Once a particularly needy neighbor told me she wanted to buy a bike for her son. Then one day when I was searching for something on Craigslist, I saw the exact bike she wanted, so I called her. She then asked me if I would drive her to go get it, as she didn’t have a truck. I agreed and then hung up the phone feeling like she was taking advantage of me. The story I was telling myself was that, “She always wants more of me. I don’t have time for this,” and found myself blaming her for the hour or two I was going to “have” to spend doing her yet another favor.
Then it dawned on me.
I was the one who called her about the bike. I knew she didn’t have a truck. And the real kicker was that I also agreed to go. I could have told her I couldn’t and she would have found another way. Essentially, I was the one responsible for every part of what I had agreed to do and was also the one causing my own suffering by resisting my own actions and decisions.
I could have called and told her that I couldn’t help her after all, but that didn’t feel like the right thing to do since I had already agreed. All I truly needed to do to set myself free from suffering was accept my own decisions and stop blaming others for my choices. Once I did that, the pain was gone.

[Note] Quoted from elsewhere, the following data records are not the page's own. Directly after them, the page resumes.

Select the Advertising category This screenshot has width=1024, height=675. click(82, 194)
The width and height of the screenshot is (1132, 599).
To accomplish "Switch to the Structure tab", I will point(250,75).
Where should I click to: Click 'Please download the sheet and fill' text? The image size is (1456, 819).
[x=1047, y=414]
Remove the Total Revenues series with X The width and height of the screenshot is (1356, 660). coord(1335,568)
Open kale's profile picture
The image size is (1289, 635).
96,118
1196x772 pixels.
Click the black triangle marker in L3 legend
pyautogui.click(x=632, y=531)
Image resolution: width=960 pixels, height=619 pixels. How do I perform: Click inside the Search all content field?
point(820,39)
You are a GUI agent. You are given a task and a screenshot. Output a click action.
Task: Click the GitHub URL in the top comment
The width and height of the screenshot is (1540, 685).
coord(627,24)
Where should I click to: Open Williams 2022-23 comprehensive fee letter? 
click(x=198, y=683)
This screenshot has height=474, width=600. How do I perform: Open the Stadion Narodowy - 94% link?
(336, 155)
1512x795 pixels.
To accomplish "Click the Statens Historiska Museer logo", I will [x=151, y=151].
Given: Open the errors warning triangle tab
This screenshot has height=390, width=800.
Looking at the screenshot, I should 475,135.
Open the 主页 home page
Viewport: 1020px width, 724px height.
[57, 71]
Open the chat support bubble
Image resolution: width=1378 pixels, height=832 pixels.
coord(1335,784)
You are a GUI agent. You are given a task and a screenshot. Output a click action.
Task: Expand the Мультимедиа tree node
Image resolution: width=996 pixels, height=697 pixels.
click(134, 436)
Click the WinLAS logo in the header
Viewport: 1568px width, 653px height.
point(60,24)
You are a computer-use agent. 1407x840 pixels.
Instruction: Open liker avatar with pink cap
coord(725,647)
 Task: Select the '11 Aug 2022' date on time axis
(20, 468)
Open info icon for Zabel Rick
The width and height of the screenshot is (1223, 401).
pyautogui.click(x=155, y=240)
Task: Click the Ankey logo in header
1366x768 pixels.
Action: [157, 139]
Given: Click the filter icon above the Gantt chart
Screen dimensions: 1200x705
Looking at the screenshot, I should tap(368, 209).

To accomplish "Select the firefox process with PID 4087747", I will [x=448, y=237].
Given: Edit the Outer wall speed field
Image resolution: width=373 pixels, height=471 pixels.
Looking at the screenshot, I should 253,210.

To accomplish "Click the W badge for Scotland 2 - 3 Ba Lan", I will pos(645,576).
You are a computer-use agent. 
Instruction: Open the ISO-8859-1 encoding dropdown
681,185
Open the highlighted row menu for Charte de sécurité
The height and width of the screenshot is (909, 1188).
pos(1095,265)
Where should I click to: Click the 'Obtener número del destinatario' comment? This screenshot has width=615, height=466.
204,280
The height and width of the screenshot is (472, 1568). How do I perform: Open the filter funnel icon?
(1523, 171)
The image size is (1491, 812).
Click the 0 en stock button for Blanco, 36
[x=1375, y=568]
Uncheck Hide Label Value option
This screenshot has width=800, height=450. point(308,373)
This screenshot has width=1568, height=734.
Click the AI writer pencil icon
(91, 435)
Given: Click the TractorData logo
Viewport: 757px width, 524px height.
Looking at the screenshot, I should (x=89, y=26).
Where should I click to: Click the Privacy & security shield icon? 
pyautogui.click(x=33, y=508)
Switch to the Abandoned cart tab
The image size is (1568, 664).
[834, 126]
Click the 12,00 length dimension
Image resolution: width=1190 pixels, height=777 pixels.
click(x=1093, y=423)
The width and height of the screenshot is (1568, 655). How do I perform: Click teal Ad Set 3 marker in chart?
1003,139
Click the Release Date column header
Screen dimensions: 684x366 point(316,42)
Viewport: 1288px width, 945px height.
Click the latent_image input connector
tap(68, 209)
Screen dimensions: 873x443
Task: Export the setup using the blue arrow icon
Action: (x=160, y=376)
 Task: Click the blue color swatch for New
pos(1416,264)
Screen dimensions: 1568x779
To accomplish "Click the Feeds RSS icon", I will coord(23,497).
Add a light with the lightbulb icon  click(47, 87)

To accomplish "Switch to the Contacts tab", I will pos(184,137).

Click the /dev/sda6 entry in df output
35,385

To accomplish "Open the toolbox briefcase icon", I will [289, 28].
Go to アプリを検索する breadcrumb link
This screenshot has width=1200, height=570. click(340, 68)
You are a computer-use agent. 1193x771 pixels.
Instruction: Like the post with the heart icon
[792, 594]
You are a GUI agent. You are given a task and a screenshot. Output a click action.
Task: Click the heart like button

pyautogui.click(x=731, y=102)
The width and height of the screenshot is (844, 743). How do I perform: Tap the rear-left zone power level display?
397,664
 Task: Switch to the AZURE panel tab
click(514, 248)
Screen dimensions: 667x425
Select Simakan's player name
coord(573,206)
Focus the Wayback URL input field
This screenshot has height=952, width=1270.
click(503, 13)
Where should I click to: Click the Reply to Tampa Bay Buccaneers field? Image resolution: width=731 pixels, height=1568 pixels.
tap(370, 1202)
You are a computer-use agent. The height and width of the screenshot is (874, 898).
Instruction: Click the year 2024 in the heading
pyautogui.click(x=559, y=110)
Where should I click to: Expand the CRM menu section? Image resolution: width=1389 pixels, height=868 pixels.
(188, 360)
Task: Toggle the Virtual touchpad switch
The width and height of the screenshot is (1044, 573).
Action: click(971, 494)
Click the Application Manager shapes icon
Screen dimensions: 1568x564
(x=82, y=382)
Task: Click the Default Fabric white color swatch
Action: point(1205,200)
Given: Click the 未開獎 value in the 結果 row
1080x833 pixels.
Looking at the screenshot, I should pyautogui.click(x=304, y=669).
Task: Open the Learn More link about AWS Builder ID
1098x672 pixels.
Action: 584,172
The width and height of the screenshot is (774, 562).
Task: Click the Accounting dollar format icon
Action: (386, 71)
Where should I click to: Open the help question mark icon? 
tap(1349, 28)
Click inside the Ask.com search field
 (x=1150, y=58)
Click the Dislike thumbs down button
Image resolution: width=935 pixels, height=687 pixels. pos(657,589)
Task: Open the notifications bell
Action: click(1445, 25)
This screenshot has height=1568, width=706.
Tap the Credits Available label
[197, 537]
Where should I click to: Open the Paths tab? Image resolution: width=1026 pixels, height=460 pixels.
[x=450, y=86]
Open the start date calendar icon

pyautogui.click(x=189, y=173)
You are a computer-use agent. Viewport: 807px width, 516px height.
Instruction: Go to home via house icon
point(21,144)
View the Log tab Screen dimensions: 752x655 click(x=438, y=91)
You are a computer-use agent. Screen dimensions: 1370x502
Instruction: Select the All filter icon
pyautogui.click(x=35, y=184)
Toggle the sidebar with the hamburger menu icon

I liken this to the story I once heard about raccoon hunters. It is said that they will drill a hole in a log and put a shiny penny in it. When a raccoon sees the penny it reaches in the hole to grab it but then can’t get its hand back out because of the penny. Essentially, the raccoon’s grip is all that is trapping it, holding it captive until the hunter arrives. All the raccoon has to do is let go of the penny, but it is reported that they seldom do. In my observation, we do they same thing when we hold on to blame and resistance rather than taking responsibility for making our choices. We create our own suffering.
I invite you to notice if you do this, too. You’ll know because you will be doing something that you either chose to do or agreed to do, but then you are mad you are doing it. At which point, you may be blaming someone else.
Do you resist being married, even though you said “I do”?
Do you resist the agreement to be monogamous—or not to be?
Do you resist the decision to have children or to take care of your elderly parents?
Do you resist your choice to work where you do, the kind of work you do, or to work at all?
Do you decide to help someone, then complain about doing it?
Do you commute to work, but complain about the drive?
Do you decide to remodel your home, then get upset about the mess?
Do you offer to pay for someone’s meal and then feel used?
Did you get a pet and then resent having to take care of it?
Did you agree to move to a new town and then blame others for the decision to do so?
The remedy is to accept what you have decided to do—or do something different.
Often, all you have to do to set yourself free is let go of the shiny penny in order to be happy. That, or consciously make decisions in the first place that are more in alignment with your heart’s calling. Agree only to do what you are actually okay with doing.
Resistance will make you feel like a victim. Responsibility will reveal how powerful you are.
Resistance is futile.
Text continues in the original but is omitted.